Gerringong forward Quinn first played representative rugby league for Southern Division against a touring Great Britain side in 1962, breaking into the Country NSW and New South Wales sides the following year. Also in 1963, he was first selected to represent Australia, becoming Kangaroo No. 384. Quinn then toured with the 1963-64 Kangaroos, playing in the 'Swinton Massacre' which secured the Ashes for Australia in England for the first time. Upon his return to Australia, he signed with Sydney club Newtown, playing for the team for four seasons in the NSWRFL Premiership and becoming captain.

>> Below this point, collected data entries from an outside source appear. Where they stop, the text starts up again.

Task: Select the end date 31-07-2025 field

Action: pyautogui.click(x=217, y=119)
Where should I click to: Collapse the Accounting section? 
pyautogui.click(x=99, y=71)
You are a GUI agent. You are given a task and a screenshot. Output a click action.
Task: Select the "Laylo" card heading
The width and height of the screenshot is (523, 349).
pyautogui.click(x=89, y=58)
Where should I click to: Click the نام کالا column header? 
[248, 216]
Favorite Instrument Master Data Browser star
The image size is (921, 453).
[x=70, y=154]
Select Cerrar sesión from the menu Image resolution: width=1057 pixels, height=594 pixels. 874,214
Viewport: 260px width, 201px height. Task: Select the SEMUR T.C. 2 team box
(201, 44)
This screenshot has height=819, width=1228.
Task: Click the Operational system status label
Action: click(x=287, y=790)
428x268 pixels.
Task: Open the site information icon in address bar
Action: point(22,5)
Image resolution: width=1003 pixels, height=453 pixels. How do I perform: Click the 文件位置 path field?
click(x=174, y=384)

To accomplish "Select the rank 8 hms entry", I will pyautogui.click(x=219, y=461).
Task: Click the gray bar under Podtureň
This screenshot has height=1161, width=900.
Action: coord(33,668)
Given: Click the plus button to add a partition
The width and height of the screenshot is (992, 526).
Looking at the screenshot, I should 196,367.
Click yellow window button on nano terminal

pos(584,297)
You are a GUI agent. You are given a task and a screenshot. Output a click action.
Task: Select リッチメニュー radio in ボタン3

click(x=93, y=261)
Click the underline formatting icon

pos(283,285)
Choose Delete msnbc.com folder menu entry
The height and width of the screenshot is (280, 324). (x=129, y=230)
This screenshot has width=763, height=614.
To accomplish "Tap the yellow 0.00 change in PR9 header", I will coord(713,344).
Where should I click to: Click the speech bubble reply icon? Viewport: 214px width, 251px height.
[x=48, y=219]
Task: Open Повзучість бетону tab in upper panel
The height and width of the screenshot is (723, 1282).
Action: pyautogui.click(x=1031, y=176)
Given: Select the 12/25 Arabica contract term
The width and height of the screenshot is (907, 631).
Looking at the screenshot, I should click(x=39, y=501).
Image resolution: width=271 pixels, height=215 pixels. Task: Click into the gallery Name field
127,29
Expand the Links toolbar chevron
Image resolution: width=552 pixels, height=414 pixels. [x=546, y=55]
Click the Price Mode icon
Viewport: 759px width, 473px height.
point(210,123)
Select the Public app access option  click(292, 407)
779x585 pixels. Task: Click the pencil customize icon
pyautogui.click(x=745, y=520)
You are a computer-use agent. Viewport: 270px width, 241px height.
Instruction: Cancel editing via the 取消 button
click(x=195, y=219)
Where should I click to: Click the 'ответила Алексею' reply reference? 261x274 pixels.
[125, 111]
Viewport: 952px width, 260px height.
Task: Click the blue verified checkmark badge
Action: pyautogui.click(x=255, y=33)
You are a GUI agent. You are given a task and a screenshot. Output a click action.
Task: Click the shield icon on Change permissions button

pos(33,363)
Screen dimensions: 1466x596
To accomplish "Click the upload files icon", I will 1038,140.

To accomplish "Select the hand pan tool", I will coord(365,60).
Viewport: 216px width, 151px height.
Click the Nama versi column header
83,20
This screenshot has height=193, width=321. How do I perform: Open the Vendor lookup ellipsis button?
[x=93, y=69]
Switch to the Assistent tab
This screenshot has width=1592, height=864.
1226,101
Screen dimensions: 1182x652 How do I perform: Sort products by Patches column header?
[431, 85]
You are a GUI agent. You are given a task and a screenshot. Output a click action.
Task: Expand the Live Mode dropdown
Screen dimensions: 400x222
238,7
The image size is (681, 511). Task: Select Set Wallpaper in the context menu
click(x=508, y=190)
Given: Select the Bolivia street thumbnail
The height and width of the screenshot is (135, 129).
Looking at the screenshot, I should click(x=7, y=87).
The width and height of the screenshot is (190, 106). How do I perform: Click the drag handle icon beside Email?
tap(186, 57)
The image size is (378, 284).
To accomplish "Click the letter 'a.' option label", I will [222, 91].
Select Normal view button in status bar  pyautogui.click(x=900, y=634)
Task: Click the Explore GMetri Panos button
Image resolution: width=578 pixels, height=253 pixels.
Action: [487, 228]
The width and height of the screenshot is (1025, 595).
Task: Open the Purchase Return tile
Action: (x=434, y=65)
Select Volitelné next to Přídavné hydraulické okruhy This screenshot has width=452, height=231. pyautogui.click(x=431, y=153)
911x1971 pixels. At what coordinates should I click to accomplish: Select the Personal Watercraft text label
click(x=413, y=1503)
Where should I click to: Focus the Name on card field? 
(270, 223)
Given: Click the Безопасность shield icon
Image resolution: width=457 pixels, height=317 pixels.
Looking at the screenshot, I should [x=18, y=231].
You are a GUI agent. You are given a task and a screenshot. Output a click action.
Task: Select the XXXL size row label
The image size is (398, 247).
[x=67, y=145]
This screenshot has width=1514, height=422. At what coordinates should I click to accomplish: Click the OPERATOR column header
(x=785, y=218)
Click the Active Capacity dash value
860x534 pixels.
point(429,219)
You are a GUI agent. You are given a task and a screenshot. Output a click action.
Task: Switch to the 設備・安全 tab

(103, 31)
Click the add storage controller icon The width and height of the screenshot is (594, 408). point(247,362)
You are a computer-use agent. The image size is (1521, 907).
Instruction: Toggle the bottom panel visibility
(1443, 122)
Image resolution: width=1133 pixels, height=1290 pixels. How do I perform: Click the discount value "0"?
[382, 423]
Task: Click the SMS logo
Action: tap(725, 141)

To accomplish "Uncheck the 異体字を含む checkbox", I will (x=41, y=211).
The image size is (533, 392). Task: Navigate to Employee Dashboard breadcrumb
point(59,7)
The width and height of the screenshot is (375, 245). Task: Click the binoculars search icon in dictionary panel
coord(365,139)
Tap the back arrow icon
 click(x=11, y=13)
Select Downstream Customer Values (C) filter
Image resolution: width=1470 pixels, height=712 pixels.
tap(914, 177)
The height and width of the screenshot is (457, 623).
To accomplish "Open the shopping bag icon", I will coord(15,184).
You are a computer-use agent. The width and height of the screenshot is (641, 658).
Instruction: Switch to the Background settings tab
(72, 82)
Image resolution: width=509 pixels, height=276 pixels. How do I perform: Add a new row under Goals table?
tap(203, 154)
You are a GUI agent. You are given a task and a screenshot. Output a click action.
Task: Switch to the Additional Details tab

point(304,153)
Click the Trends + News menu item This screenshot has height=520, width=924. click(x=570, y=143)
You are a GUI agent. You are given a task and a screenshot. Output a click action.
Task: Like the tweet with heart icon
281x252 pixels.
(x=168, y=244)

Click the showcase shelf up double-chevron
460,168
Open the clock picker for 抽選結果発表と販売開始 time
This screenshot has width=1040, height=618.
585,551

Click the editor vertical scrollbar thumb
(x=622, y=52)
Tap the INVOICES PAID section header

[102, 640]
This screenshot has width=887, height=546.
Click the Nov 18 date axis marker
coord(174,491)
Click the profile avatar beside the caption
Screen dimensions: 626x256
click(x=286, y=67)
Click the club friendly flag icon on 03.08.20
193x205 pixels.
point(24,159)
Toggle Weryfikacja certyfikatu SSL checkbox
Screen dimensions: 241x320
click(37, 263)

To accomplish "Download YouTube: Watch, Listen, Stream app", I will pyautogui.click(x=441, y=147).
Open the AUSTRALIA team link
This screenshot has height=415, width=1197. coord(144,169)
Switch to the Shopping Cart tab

He played further Test matches in 1964 against France and also went on the 1965 tour of New Zealand.

Quinn returned to the South coast in 1968, playing for the Nowra club and also captaining Country NSW. After retiring he pursued a career as a sports journalist in Canberra.

In 2008, the centenary of rugby league in Australia, Quinn was named on the bench in the Newtown Jets 'Team of the Century'.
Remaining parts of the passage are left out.